Lo veo, recuerdo, y pienso. Me pienso. Emulando geometrías y sentidos, posturas y gestos, ansiedades e incertidumbres que conforman parte del pasado. Fragmentos de vida latentes en la inmensidad de la historia que entre todos tejemos día a día. Y recuerdo que todavía existen sectores del tiempo quemados alguna vez, pero que se rehusan a desaparecer en la oscuridad de los infatigables olvidos.
Al verlo me ubico justo ahí, donde convergen placeres y torturas. Un espeluznante excalofrío me recorre, atrofiando mis sentidos de un modo que aún no termino de comprender. Reacciona mi cuerpo, salvaje, cabrío, reviviendo cada célula en la que subsiste parte de la inconclusa sapiencia. Es aquel incierto recuerdo el causante del reflejo... una sinfonía no resuelta que pide a gritos un fin.
Recorro por completo la vulgar escena, ya sin distinguir si estoy viendo o recordando. Sucumben mientras las cadenas que sujetan mi inconciencia inherente, y la cordura queda sometida, relegada a la expectación de los eventos que nunca vendrán, porque ya lo han hecho. Es subliminal el castigo, tan violento como efectivo, tan certero como hiriente, dando (como todo golpe maestro) todo su rigor allí donde las guardias son difusas.
Respiro agitadamente ante el nerviosismo. Los estímulos desmedidos exaltan mis sentidos, acariciándome con brutal delicadeza, tal como lo haría un afilado facón peinando mi nuca desprotegida. Y rememoro, muy a mi pesar, aquello a lo que tanto temo. Es ese, mi fantasma inquilino. Lo sé. Susurra a mi oído, por dentro de mi cabeza, donde el eco de la inmensidad sólo logra acentuar las amenazas.

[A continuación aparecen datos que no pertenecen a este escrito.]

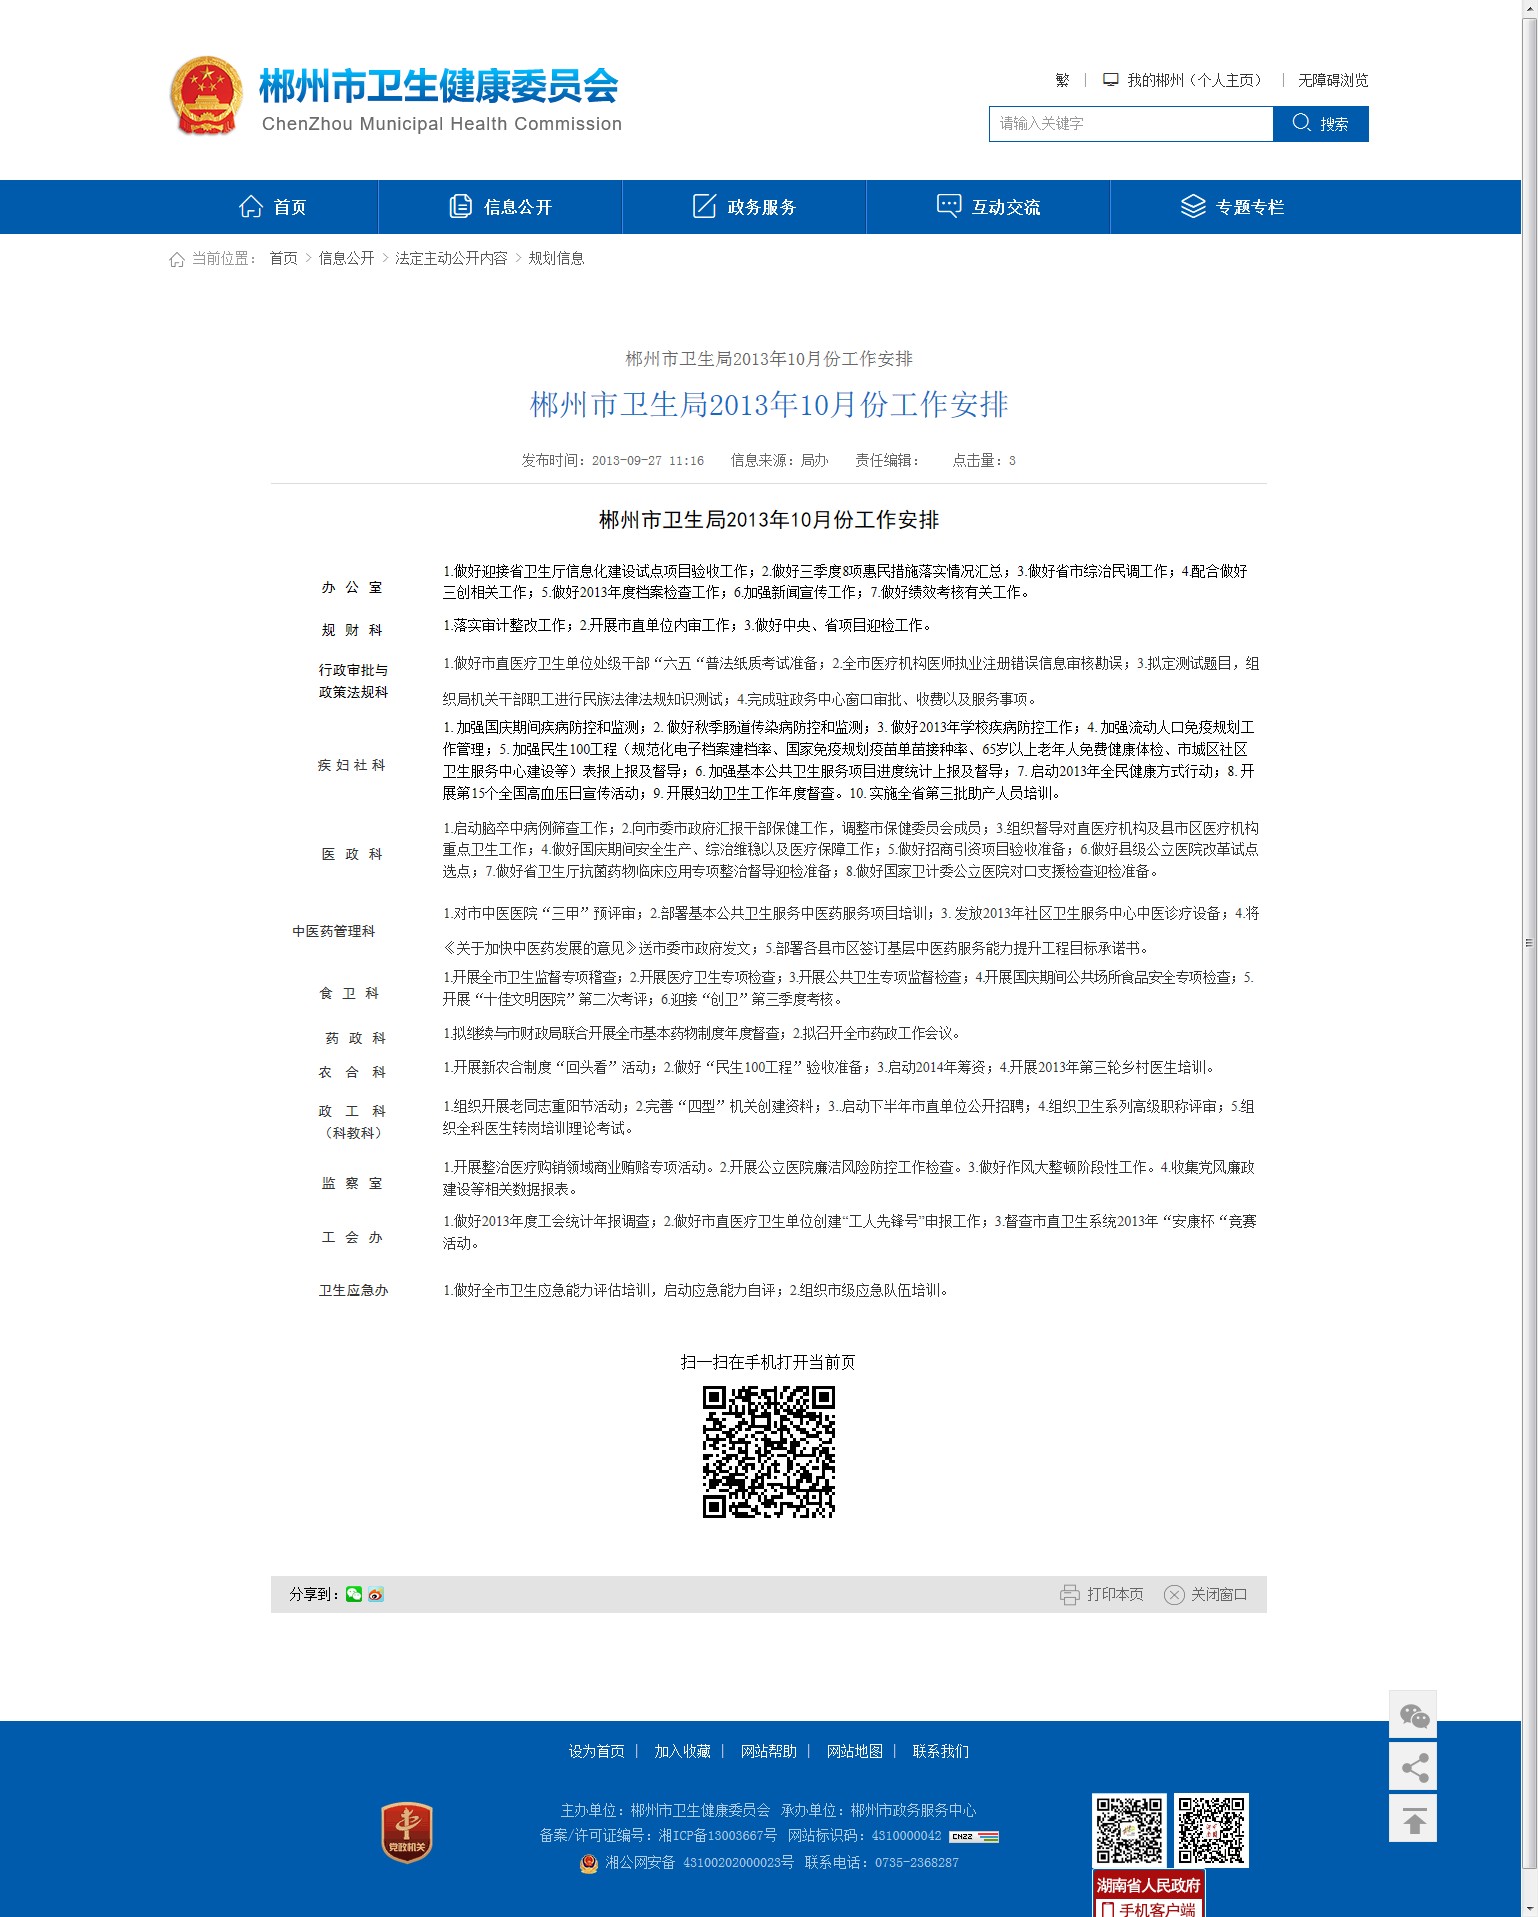Select 专题专栏 in the navigation bar
The width and height of the screenshot is (1538, 1917).
coord(1232,207)
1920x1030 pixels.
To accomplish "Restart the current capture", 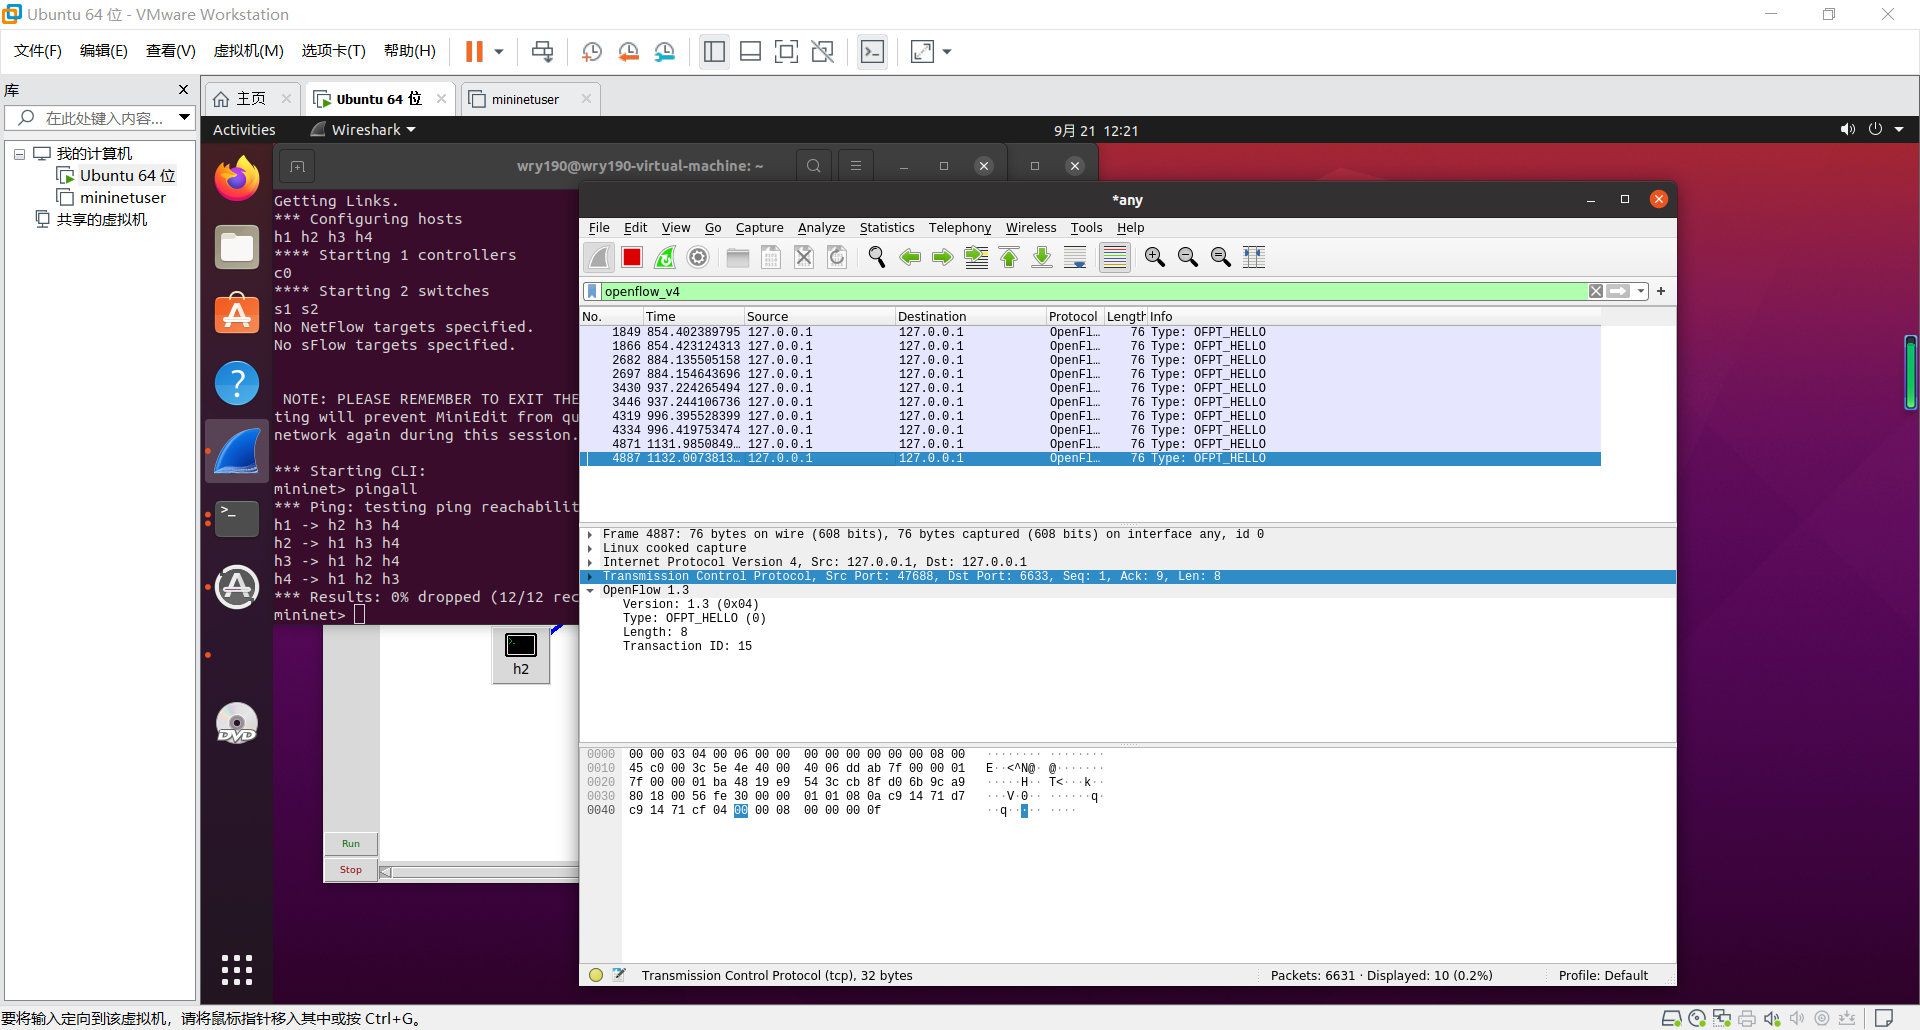I will (x=665, y=258).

Habla con una suavidad digna de quien se sabe vencedor de antemano... y yo lo escucho, deseando locamente que calle.
Todo termina de repente, con tanta celeridad como con la que surgió. Observo mis manos, ahora sudorosas, sujetando el tímido fruto del momento caótico vivido. Y es cuando comprendo que una realidad puede desvanecerse o reaparecer en instantes... aún no habiendo instantes, aún no habiendo realidad.